### What to produce
Print, in exact form, the lines below from the one containing "Supervision (259, 103)" through the one containing "cm) = $319 (148, 1343)", and omit all others.

Stored entries
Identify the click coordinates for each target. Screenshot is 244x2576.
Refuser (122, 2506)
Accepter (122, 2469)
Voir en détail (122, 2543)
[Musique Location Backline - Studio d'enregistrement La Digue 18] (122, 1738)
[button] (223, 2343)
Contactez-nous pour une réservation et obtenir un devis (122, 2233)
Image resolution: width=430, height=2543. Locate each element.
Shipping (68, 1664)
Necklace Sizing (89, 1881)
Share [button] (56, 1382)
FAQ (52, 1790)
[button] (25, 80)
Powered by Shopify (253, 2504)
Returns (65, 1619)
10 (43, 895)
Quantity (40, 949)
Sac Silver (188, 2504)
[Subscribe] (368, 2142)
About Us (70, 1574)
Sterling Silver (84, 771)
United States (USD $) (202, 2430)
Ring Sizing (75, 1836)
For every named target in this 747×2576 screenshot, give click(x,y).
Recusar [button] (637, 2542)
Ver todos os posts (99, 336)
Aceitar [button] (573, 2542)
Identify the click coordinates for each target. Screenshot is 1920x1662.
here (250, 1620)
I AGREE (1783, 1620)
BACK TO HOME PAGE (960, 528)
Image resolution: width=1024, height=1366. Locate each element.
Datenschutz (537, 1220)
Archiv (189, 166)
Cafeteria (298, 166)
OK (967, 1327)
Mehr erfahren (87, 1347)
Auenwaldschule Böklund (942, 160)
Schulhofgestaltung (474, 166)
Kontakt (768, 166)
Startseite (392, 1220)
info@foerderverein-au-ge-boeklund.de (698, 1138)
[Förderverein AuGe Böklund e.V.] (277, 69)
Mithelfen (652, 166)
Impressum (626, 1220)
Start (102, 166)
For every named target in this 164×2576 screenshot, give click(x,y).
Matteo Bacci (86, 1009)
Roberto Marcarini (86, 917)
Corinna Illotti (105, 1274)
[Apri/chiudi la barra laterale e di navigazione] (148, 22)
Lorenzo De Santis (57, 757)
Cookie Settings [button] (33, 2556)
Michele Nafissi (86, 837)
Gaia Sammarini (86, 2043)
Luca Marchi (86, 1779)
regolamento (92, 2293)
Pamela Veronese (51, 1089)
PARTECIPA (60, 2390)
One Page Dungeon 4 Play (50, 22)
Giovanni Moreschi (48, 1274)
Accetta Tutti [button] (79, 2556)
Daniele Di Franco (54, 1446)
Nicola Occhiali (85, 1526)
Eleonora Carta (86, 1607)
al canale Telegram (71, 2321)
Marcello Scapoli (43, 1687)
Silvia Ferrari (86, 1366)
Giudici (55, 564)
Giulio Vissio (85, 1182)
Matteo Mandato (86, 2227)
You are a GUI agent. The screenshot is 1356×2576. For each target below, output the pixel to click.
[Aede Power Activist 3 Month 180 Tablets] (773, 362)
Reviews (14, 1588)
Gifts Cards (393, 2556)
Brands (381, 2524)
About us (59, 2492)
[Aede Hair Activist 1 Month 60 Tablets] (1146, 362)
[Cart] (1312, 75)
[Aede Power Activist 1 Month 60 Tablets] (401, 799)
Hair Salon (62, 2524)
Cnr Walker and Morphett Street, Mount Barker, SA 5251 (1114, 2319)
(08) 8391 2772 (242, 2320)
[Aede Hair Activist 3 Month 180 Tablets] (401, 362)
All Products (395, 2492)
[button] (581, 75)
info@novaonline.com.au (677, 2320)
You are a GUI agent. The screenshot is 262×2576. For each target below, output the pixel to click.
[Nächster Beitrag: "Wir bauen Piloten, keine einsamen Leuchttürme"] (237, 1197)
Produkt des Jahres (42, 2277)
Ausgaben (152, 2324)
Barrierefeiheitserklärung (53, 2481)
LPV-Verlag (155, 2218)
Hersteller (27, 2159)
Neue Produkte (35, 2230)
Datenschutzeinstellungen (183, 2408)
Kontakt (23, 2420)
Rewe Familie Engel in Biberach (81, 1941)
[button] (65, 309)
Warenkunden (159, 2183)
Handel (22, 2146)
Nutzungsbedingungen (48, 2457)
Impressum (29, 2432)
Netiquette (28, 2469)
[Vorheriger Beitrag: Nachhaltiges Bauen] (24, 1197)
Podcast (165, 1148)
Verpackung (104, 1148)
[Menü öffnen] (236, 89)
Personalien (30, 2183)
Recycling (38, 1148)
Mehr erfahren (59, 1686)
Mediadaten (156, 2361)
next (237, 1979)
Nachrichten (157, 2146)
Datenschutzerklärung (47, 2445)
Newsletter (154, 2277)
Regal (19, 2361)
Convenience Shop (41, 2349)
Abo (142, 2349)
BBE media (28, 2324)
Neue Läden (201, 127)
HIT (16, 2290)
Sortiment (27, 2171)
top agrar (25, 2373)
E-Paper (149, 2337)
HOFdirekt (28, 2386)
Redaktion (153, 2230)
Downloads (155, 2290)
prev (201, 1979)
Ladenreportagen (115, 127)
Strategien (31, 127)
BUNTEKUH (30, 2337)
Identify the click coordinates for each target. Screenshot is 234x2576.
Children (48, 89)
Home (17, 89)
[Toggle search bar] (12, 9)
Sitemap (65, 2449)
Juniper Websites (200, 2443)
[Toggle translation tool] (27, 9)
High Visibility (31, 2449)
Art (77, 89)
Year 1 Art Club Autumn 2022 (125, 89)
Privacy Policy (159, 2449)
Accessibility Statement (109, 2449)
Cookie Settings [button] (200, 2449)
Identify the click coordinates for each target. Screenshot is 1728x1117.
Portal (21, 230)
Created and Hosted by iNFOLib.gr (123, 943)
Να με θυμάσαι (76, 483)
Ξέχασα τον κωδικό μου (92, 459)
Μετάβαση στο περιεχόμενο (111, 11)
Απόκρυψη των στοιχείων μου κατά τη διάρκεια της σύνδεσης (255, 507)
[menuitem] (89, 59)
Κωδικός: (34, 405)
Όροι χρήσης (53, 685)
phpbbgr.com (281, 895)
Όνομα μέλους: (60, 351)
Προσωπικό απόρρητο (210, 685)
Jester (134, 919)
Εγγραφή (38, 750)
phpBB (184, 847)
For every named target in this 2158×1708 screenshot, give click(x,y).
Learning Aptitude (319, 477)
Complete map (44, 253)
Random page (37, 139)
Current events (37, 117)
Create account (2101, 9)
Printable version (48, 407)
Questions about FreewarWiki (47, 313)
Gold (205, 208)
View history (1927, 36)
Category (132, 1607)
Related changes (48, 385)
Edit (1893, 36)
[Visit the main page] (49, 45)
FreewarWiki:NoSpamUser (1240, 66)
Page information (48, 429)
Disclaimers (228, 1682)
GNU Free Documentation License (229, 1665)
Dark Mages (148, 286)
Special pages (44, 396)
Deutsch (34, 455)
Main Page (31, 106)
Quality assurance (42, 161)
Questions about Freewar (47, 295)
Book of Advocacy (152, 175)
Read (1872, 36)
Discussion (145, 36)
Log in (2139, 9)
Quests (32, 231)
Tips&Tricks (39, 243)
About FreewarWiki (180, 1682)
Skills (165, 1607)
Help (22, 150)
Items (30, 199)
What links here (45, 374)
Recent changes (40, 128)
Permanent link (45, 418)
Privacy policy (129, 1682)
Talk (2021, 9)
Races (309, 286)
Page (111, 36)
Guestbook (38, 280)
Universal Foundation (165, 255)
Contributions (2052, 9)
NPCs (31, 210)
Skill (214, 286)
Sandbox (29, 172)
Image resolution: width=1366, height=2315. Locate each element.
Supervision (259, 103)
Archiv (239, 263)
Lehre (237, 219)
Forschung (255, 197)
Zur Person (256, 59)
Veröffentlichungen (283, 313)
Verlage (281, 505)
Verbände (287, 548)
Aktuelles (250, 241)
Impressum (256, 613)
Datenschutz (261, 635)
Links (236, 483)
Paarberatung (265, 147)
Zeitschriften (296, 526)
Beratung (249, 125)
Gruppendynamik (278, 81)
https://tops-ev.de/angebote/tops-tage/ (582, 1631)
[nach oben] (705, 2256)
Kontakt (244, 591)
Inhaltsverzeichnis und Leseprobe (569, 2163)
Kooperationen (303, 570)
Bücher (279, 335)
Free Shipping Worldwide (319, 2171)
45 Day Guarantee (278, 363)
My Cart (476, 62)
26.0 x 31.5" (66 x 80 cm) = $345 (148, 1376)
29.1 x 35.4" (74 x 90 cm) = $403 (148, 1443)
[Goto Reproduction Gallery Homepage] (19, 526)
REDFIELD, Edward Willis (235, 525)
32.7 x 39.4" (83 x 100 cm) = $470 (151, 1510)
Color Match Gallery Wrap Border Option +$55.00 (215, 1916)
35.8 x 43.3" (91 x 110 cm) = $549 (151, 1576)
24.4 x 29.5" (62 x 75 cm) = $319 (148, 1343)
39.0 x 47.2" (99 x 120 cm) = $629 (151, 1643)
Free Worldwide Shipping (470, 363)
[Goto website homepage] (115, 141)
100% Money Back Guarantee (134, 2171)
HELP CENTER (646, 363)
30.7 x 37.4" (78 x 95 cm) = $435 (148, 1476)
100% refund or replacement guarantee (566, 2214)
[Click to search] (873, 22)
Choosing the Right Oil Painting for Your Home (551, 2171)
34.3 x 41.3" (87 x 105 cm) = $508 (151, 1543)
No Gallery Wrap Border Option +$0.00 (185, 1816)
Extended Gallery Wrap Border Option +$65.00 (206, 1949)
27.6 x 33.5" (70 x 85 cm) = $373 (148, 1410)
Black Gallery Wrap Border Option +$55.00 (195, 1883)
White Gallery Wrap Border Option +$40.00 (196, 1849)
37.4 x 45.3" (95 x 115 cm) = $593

### Expected answer
Supervision (259, 103)
Archiv (239, 263)
Lehre (237, 219)
Forschung (255, 197)
Zur Person (256, 59)
Veröffentlichungen (283, 313)
Verlage (281, 505)
Verbände (287, 548)
Aktuelles (250, 241)
Impressum (256, 613)
Datenschutz (261, 635)
Links (236, 483)
Paarberatung (265, 147)
Zeitschriften (296, 526)
Beratung (249, 125)
Gruppendynamik (278, 81)
https://tops-ev.de/angebote/tops-tage/ (582, 1631)
[nach oben] (705, 2256)
Kontakt (244, 591)
Inhaltsverzeichnis und Leseprobe (569, 2163)
Kooperationen (303, 570)
Bücher (279, 335)
Free Shipping Worldwide (319, 2171)
45 Day Guarantee (278, 363)
My Cart (476, 62)
26.0 x 31.5" (66 x 80 cm) = $345 (148, 1376)
29.1 x 35.4" (74 x 90 cm) = $403 (148, 1443)
[Goto Reproduction Gallery Homepage] (19, 526)
REDFIELD, Edward Willis (235, 525)
32.7 x 39.4" (83 x 100 cm) = $470 (151, 1510)
Color Match Gallery Wrap Border Option +$55.00 (215, 1916)
35.8 x 43.3" (91 x 110 cm) = $549 (151, 1576)
24.4 x 29.5" (62 x 75 cm) = $319 (148, 1343)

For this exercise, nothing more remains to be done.